Cette écriture fera de nos élèves des passeurs d’Histoire : ils n’auront pas « abordé » les événements de cette guerre par le seul filtre de l’intellect. Ils se seront confrontés en quelques séances à l’écriture, une écriture qui fera comme si c’étaient eux qui avaient été au front.

Passeurs d’Histoire, mais aussi défenseurs de la paix : leurs productions, qui seront le matériau d’une création artistique –un spectacle théâtral- peut leur faire vivre de l’intérieur l’ignominie de cette guerre, son absurdité, son non-sens. Le théâtre, on le sait, a un rôle cathartique : celui de libérer les émotions. Leurs écrits témoigneront de leurs émotions et les émotions, c’est une des manières –voire la seule– pour convaincre le public que le seul chemin viable pour l’Humanité est la paix.
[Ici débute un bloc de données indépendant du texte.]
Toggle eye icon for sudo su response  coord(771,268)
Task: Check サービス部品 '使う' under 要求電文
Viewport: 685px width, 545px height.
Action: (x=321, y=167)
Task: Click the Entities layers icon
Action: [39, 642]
La seule manière, nous semble-t-il, de faire de ce centième anniversaire un événement qui leur serre le cœur et travaille modestement à rendre les élèves de futurs acteurs de la paix.

Christine Méron

Projet pédagogique des enseignants de français et d’histoire

  1. Etudier un corpus de textes qui nourrira l’imaginaire : des témoignages de l’époque, d’auteurs anonymes ou d’écrivains célèbre (Le Feu, Henri Barbusse,1916 ; A l’Ouest rien de nouveau, E.M Remarque,1928 ; Paroles de poilus, Lettres et carnets du front 1914-1918) : Les Carnets de guerre de Louis Barthas, tonnelier , 1914-1918 : romans et bandes dessinées d’aujourd’hui : il faut expliquer aux élèves que des écrivains d’aujourd’hui s’intéressent à cette guerre et en ont fait des œuvres qui se fondent non sur la « vérité » historique (même s’ils sont très documentés) mais sur la vision personnelle qu’ils se font de cette guerre en choisissant un point de vue tout à fait inattendu. Quelques exemples : La Chambre des officiers, Marc Dugain, 1998, 14, Jean Echenoz, 2012, Au-revoir là-haut, Pierre Lemaître, 2013, Le Collier rouge de Jean-Christophe Ruffin, 2014, la bande dessinée Putain de guerre, de Jacques Tardi, 2008 et celle de Pierre Lemaître et Christian de Metter, Au-revoir là-haut, 2015.
  2. Ecrire et réécrire: L’étude de ces textes ne peut se satisfaire à elle seule. Elle peut certes permettre de choisir des extraits de textes littéraires qui auront particulièrement marqué les élèves mais surtout les inciter à produire des écrits ou des réécritures, comme c’est le cas dans toute séquence pédagogique. Pour ce thème, rédiger des lettres –entièrement inventées ou imitées- nous paraît être le travail le plus adapté pour que les élèves rendent compte non seulement de leur compréhension du climat de cette guerre mais aussi de leurs émotions. … Plus précisément écrire des lettres à la manière des Poilus, multiplier les destinataires de ces lettres : lettres à ses parents, à sa femme, à ses enfants, à ses frères ou sœurs ; lettres intimes donc ou lettres ouvertes au commandement militaire, au Président de la République…

-> Objectifs : multiplier les approches, les anecdotes, les écritures, les supports pour faire naître chez les élèves des évocations mentales. Cela induit évidemment une bonne compréhension des textes étudiés, mais aussi des travaux où ils seront mis à contribution : réécritures, dessins, plans, cartes, photos… Insister sur l’écriture épistolaire : décrire une situation concrète, laisser passer les émotions, adopter un ton personnel, envisager la censure – ce qui peut ou ne peut être écrit, varier les destinataires… et pourquoi pas la nationalité des scripteurs.

  1. Se construire un imaginaire: projeter, expliquer, commenter des photos, comparer les textes étudiés et peintures et extraits de films : des tableaux de l’après-guerre, des documentaires de l’époque et des films plus contemporains.

-> Objectifs : nourrir l’imaginaire des élèves, raisonner sur ces images : que montrent-elles ? que dénoncent-elles ? comment manipulent-elles les gens ? Être capable de les contextualiser, de les situer dans le temps et l’espace.